Tuesday, December 11, 2007
Bronx Food Story - Personal, Intimate and Revealing
I remember food. It was the most important aspect of my life while growing up in the Bronx. But not to me. Mom and dad were obsessed with anything kosher and edible. Ethnic food was always around us. We bought the basic ingredients at local Jewish merchant stores, talked about it, moulded it, cut it, cooked it and ate it. With one caveat, there were never any leftovers. Whatever was served was devoured to the last sucking of the marrow on the bones.
Sometimes food was thought of so reverently that it overshadowed other aspects of our life. Especially when the cupboard was bare for a day or two before payday.
When one grows up in such an egregious environment where food is held in such high regard it’s thought of as normal. But as the years progressed the talk of food at our our home and during events at other homes became to be a subject ad nauseam. After a wedding, bar mitzvah or funeral the talk of the food served was spoken more often and with greater passion than about the event or people we visited.
Even in my adulthood when living far away from my family and during occasional visits to see them food was the first order of business. However it quickly became a subject of contention if it were not accepted with fervor and devoured in massive quantities. No subject was more important, more heated or caused more consternation.
Yet there was an ironic twist to this history of pushing food down one’s throat - figuratively speaking of course. Mom was a good but inconsistent cook. Sometimes her creations were masterpieces and other times were rushed flops.
When the few women guests we had over during rare occasions asked mom for her recipes she was flabbergasted. Why? Mom never relied on recipes but rather memory, which was another issue. And not being a great communicator mom was unable to share her unique food creations. My take was that she didn’t want to share the knowledge of the one skill she had so well culled - cooking.
However, there were many legitimate and practical reasons for my folks food antics. Unspeakable extenuating circumstances laid the foundation for their food behavior. Their actions were well founded and based on years of horror and misery.

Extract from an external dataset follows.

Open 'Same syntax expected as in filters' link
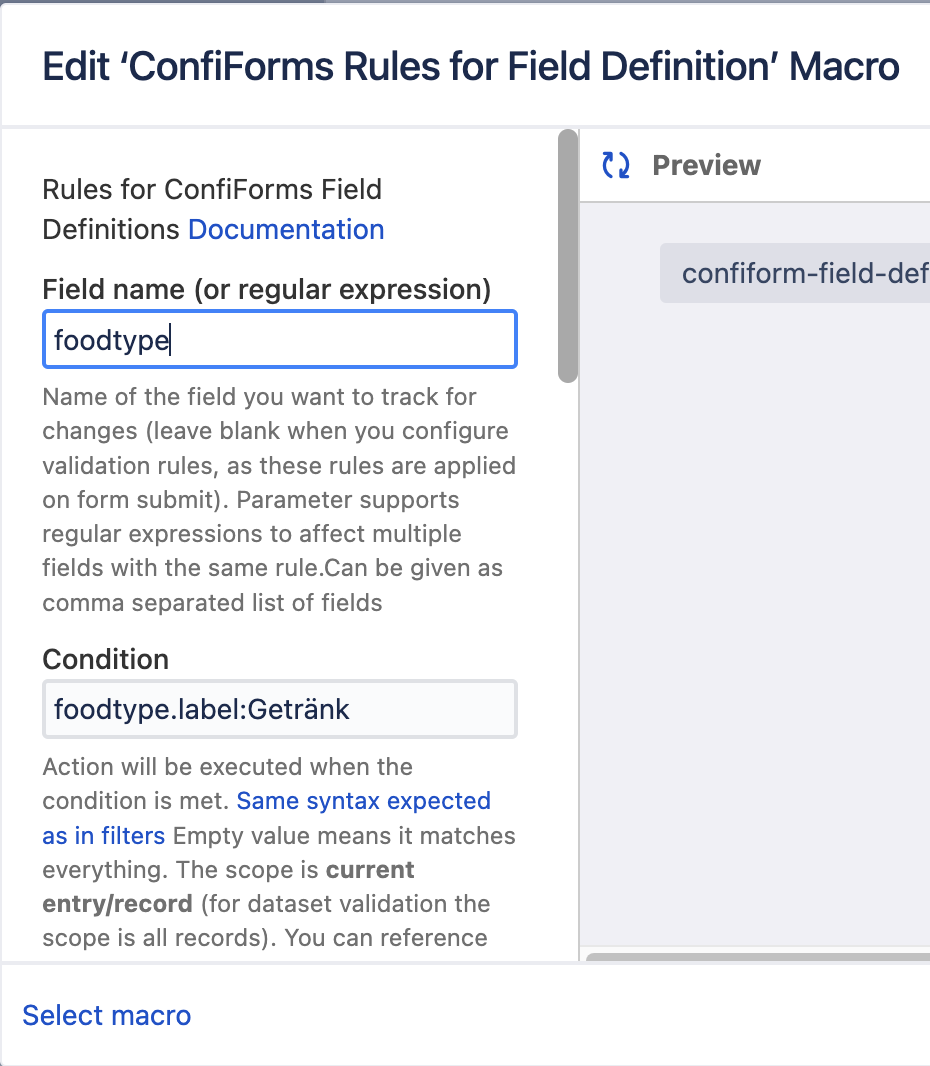 (x=363, y=801)
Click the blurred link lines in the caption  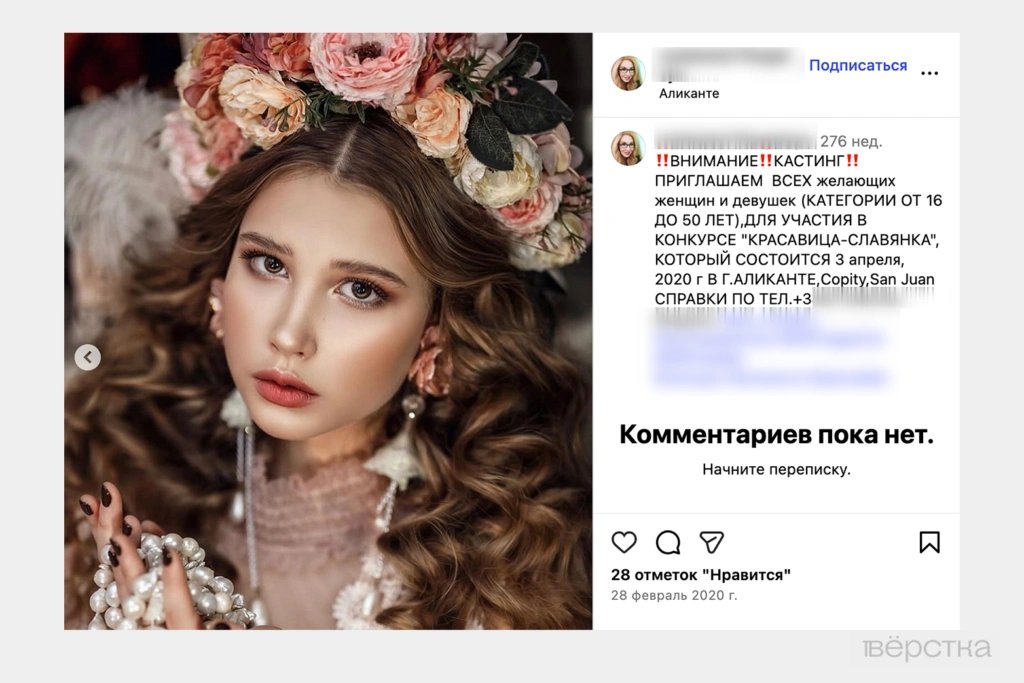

As teenagers living in Poland they were whisked off to Siberian labor camps in 1939 when Germany and Russia invaded their country. They toiled in the bitter cold weather of snow and ice with bare essentials and little or no food. When I would chat with my folks over the years bringing up this uncomfortable subject they shared horrific stories of sickness, mistreatment and starvation where many of their friends and relatives died around them from exposure, disease or malnutrition.
After being released from the cold and hard labor camps they wandered around southern Russia, wound up in Uzbekistan and finally in Germany where American Soldiers and German people helped them get settled in a displaced persons camp before emigrating to the US.
During a trip to Israel in 1991 I had an opportunity to meet my long lost aunt. My mother’s sister Sonja who lived in Tel Aviv. She shared many heartbreaking stories about her family in Siberia during their hard labor encampment there. One struck me deeply regarding the food issues with my mom. Sonja spoke about my mom being strong, fearless and dynamic. She would scour the Russian soldiers’ trash digging for potato peelings, bones, rotten vegetables, fruit peals and heaven knows what else to feed her family. Some of the other secrets Sonja shared I cannot.
Those years in the Siberian labor camps and wandering through unknown parts of the world were horrendous experiences I’ll never know. Between their lives in Poland and their early years in the US there were many onerous obstacles to hurdle. But having enough to eat was their main concern that never left them. Even today when I talk to my dad his first words are usually “what did you eat today”? I had cereal milk and bananas”.